## WRITTEN INSTRUCTION
Count the lines of the records below that contain the string "screenshot", treating uppercase and lowercase as different, and give only the number.

## Dataset excerpt
+++
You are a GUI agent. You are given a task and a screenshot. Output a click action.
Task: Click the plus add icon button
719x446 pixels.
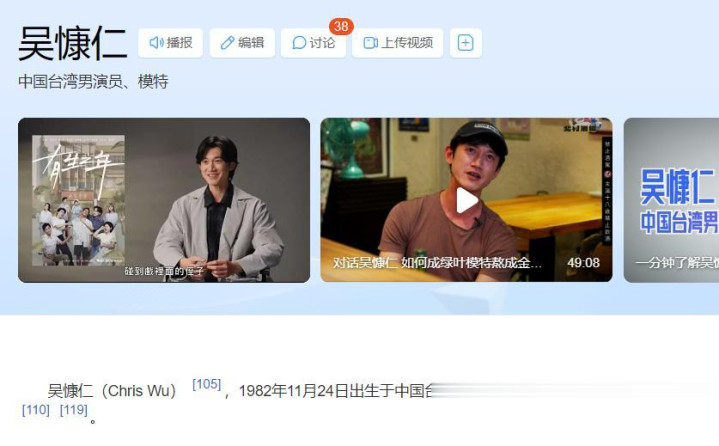coord(465,43)
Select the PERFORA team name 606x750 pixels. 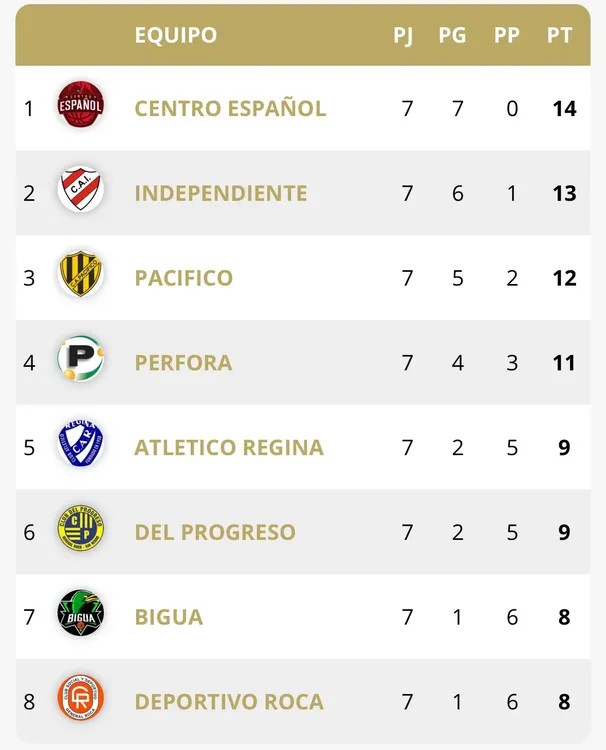pos(183,362)
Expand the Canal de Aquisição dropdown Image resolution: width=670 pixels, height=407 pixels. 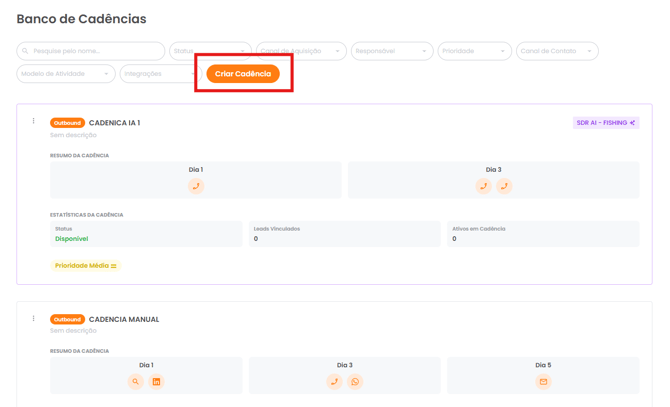pyautogui.click(x=301, y=51)
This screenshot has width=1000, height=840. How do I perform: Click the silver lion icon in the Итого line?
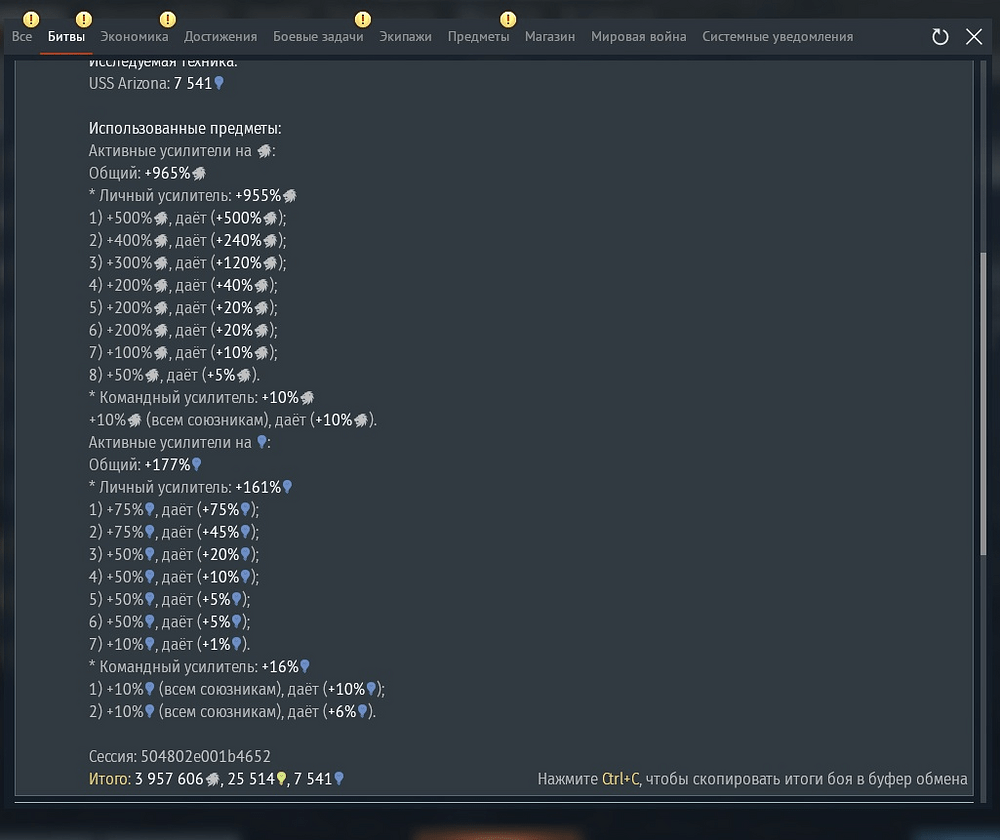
+++
## REPLY TO THE EXERCISE
2